→ **What you will do**
Each line of the data below must be given again exactly as written.
[Exercise materials]
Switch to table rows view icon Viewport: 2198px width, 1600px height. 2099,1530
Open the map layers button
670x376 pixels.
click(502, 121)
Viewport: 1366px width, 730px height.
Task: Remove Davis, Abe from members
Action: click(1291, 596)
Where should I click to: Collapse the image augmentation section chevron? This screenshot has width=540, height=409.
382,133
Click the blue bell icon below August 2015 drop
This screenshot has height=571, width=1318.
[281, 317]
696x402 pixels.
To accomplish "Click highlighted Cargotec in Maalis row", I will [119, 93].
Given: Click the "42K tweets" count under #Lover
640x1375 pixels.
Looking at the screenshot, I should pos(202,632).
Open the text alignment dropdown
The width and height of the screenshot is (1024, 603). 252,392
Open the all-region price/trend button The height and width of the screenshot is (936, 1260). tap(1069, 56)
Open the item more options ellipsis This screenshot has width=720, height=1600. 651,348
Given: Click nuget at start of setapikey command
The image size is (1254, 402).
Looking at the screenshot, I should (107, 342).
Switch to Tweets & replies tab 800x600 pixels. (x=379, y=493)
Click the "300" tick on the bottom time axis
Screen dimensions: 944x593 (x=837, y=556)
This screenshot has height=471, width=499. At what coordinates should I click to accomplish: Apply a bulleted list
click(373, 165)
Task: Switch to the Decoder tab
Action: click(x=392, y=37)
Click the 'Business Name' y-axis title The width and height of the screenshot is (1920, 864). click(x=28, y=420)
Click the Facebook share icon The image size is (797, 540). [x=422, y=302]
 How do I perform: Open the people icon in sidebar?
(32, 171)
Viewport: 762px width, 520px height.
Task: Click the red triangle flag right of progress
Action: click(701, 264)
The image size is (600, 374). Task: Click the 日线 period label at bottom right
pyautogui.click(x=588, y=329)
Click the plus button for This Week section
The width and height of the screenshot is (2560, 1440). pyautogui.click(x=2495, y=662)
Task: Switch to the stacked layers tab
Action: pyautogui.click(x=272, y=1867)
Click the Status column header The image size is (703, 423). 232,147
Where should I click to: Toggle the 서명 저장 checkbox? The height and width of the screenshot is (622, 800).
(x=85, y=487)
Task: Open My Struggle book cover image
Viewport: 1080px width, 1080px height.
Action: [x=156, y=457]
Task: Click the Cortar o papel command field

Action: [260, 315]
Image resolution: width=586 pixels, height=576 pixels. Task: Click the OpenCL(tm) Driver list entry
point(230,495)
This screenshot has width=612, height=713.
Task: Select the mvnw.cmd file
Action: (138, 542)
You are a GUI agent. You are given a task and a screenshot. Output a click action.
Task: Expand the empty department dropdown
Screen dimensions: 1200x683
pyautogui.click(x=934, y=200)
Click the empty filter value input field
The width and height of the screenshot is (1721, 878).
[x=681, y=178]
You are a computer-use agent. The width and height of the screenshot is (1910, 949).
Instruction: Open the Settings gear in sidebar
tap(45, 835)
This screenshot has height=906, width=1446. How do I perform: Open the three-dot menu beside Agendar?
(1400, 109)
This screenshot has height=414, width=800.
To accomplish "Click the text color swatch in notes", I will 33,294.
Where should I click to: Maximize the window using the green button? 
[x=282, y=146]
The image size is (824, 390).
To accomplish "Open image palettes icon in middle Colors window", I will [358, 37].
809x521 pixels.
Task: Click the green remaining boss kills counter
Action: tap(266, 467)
[/Exercise materials]
→ **Response area**
Switch to table rows view icon Viewport: 2198px width, 1600px height. 2099,1530
Open the map layers button
670x376 pixels.
click(502, 121)
Viewport: 1366px width, 730px height.
Task: Remove Davis, Abe from members
Action: click(1291, 596)
Where should I click to: Collapse the image augmentation section chevron? This screenshot has width=540, height=409.
382,133
Click the blue bell icon below August 2015 drop
This screenshot has height=571, width=1318.
[281, 317]
696x402 pixels.
To accomplish "Click highlighted Cargotec in Maalis row", I will [119, 93].
Given: Click the "42K tweets" count under #Lover
640x1375 pixels.
Looking at the screenshot, I should pos(202,632).
Open the text alignment dropdown
The width and height of the screenshot is (1024, 603). 252,392
Open the all-region price/trend button The height and width of the screenshot is (936, 1260). tap(1069, 56)
Open the item more options ellipsis This screenshot has width=720, height=1600. 651,348
Given: Click nuget at start of setapikey command
The image size is (1254, 402).
Looking at the screenshot, I should (107, 342).
Switch to Tweets & replies tab 800x600 pixels. (x=379, y=493)
Click the "300" tick on the bottom time axis
Screen dimensions: 944x593 (x=837, y=556)
This screenshot has height=471, width=499. At what coordinates should I click to accomplish: Apply a bulleted list
click(373, 165)
Task: Switch to the Decoder tab
Action: click(x=392, y=37)
Click the 'Business Name' y-axis title The width and height of the screenshot is (1920, 864). click(x=28, y=420)
Click the Facebook share icon The image size is (797, 540). [x=422, y=302]
 How do I perform: Open the people icon in sidebar?
(32, 171)
Viewport: 762px width, 520px height.
Task: Click the red triangle flag right of progress
Action: click(701, 264)
The image size is (600, 374). Task: Click the 日线 period label at bottom right
pyautogui.click(x=588, y=329)
Click the plus button for This Week section
The width and height of the screenshot is (2560, 1440). pyautogui.click(x=2495, y=662)
Task: Switch to the stacked layers tab
Action: pyautogui.click(x=272, y=1867)
Click the Status column header The image size is (703, 423). 232,147
Where should I click to: Toggle the 서명 저장 checkbox? The height and width of the screenshot is (622, 800).
(x=85, y=487)
Task: Open My Struggle book cover image
Viewport: 1080px width, 1080px height.
Action: [x=156, y=457]
Task: Click the Cortar o papel command field

Action: [260, 315]
Image resolution: width=586 pixels, height=576 pixels. Task: Click the OpenCL(tm) Driver list entry
point(230,495)
This screenshot has width=612, height=713.
Task: Select the mvnw.cmd file
Action: (138, 542)
You are a GUI agent. You are given a task and a screenshot. Output a click action.
Task: Expand the empty department dropdown
Screen dimensions: 1200x683
pyautogui.click(x=934, y=200)
Click the empty filter value input field
The width and height of the screenshot is (1721, 878).
[x=681, y=178]
You are a computer-use agent. The width and height of the screenshot is (1910, 949).
Instruction: Open the Settings gear in sidebar
tap(45, 835)
This screenshot has height=906, width=1446. How do I perform: Open the three-dot menu beside Agendar?
(1400, 109)
This screenshot has height=414, width=800.
To accomplish "Click the text color swatch in notes", I will 33,294.
Where should I click to: Maximize the window using the green button? 
[x=282, y=146]
The image size is (824, 390).
To accomplish "Open image palettes icon in middle Colors window", I will [358, 37].
809x521 pixels.
Task: Click the green remaining boss kills counter
Action: tap(266, 467)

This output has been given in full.